Afro-Caribbean energy is ensconced in vocoder driven vocalese harmonies and Bachian mathmatical precision. Music like this, music that is hot and cold at once, has a special appeal to folks scoring films or driving along the Paciifc Coast Highway at dusk.

Chick Corea + Steve Gadd Band - Chinese Butterfly - (Concord)
(Appearing March 25th at Segrestrom Hall Costa Mesa with the Jazz @ Lincoln Center Orchestra)
Well here's a name known to your Aunt Betty. Pianist/synthmeister Corea who played with Miles Davis in the '60's, and is a founding father of jazz fusion joins with drummer Gadd, an original collaborator, and young lions guitarist Lionel Loueke, saxophonist Steve Wilson, bassist Carlitos Del Puerto, along with percussionist Luisito Quintero in order to meander down memory lane. This a pop jazz, smart pop jazz. On this two CD set, three tunes stand out as more substantive and enduring. They are "Serenity", featuring a vocalese harmony and Corea on acoustic piano, the title tune "Chinese Butterfly" which contains multiple time signatures and polyrythms and several stirring crescendos,and a tune named for Corea's most famous band,(a return to the Flora Purim/Airto Latin based feel that helped defined an era in jazz), "Return To Forever". This release, however, is more than just a nod to a glorious past, it is a mature exercise in retrospection.

|---|

# INSTRUCTIONS:
1. In the album review, transcribe everything from "Afro-Caribbean energy is" down to "Lincoln Center Orchestra)".
2. Condense the album review's paragraph beginning "Well here's a name known to your Aunt Betty" into a short list that keeps its main facts.

Item coordinate data:

|---|

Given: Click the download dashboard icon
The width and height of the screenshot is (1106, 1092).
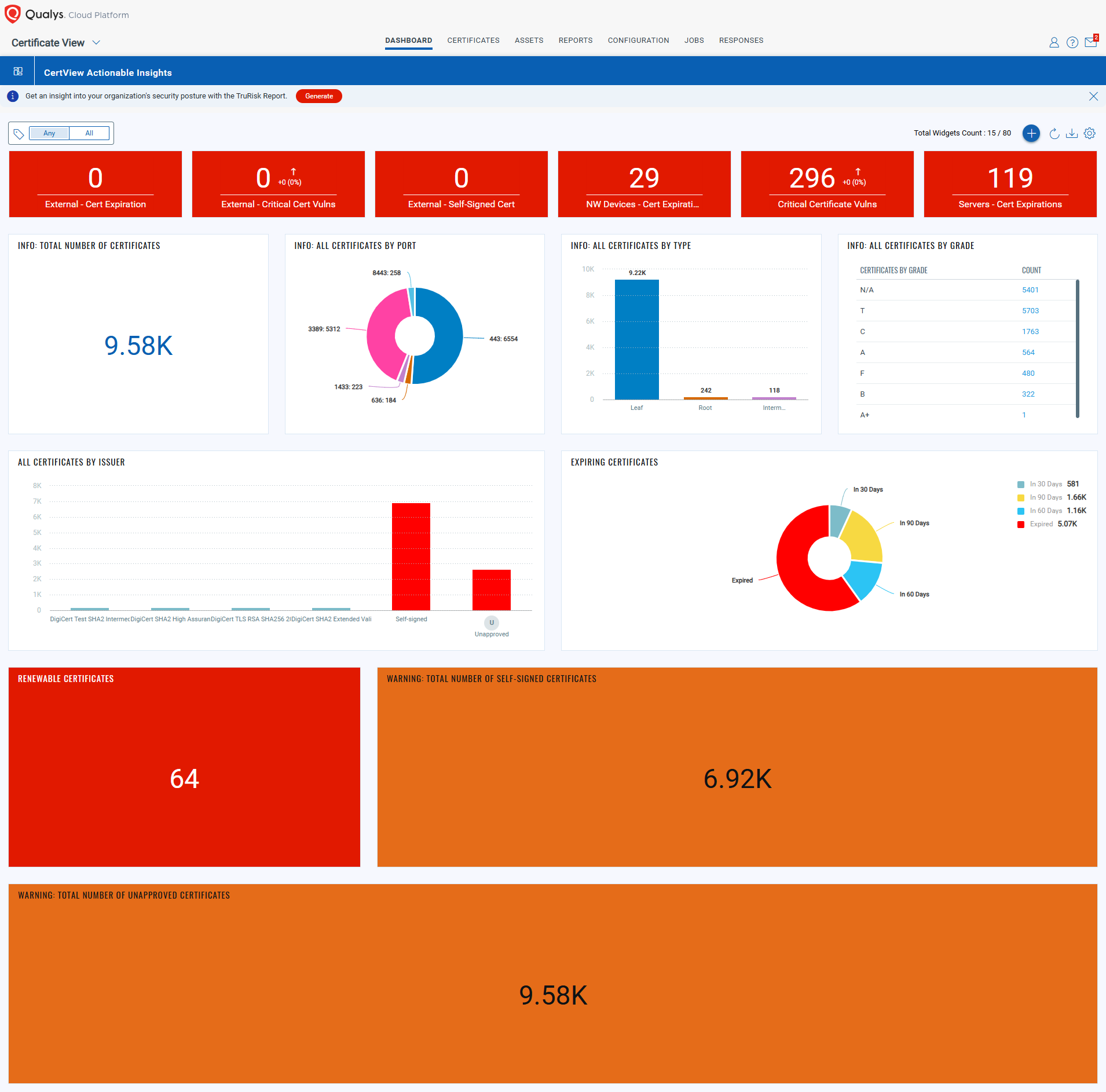Looking at the screenshot, I should pos(1072,134).
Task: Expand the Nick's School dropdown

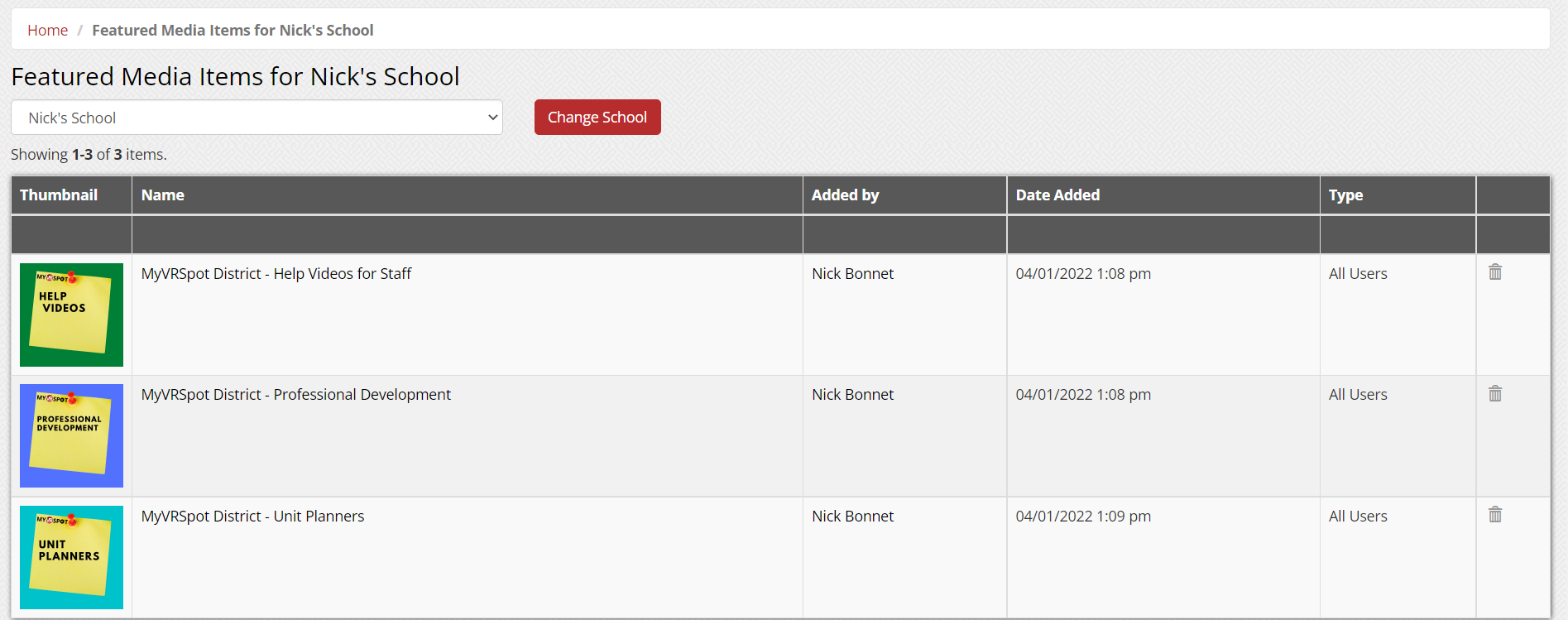Action: tap(257, 118)
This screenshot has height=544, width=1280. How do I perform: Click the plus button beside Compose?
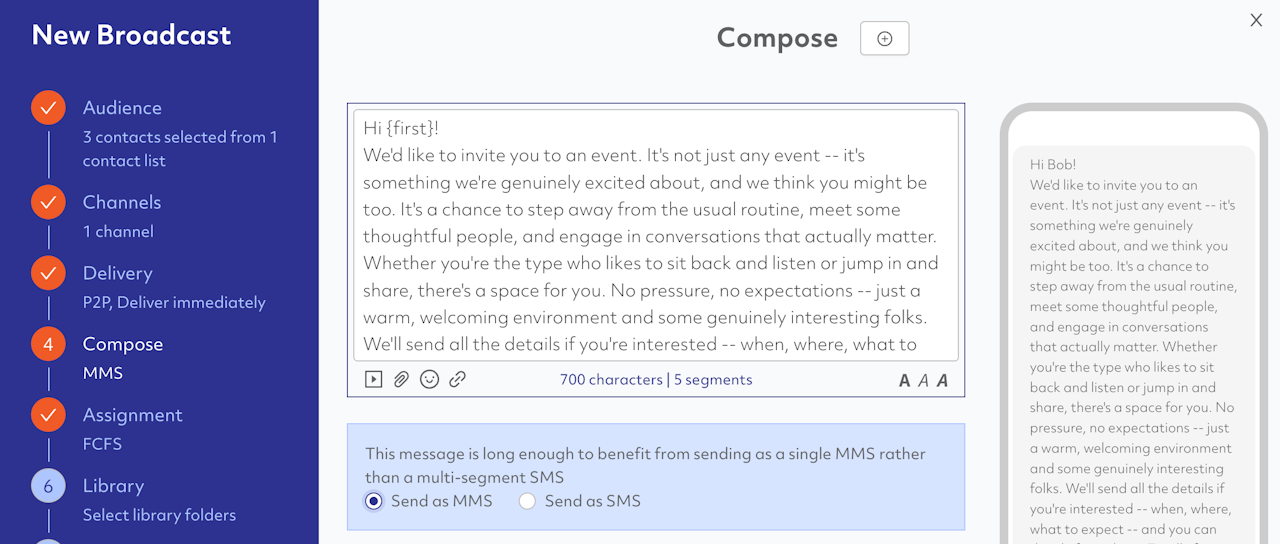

|---|

# OUTPUTS FOR THE TASKS:
1.
Afro-Caribbean energy is ensconced in vocoder driven vocalese harmonies and Bachian mathmatical precision. Music like this, music that is hot and cold at once, has a special appeal to folks scoring films or driving along the Paciifc Coast Highway at dusk.

Chick Corea + Steve Gadd Band - Chinese Butterfly - (Concord)
(Appearing March 25th at Segrestrom Hall Costa Mesa with the Jazz @ Lincoln Center Orchestra)

2.
- Chick Corea is a pianist and synthesizer player who played with Miles Davis in the '60s and is a founding father of jazz fusion.
- On this release he joins drummer Steve Gadd, an original collaborator, along with guitarist Lionel Loueke, saxophonist Steve Wilson, bassist Carlitos Del Puerto and percussionist Luisito Quintero.
- The music is smart pop jazz on a two-CD set.
- Three tunes stand out:
  - "Serenity," with a vocalese harmony and Corea on acoustic piano
  - "Chinese Butterfly," the title tune, with multiple time signatures, polyrhythms and several stirring crescendos
  - "Return To Forever," named for Corea's most famous band and returning to the Latin-based feel of Flora Purim and Airto
- The release is more than a nod to the past; it is a mature exercise in retrospection.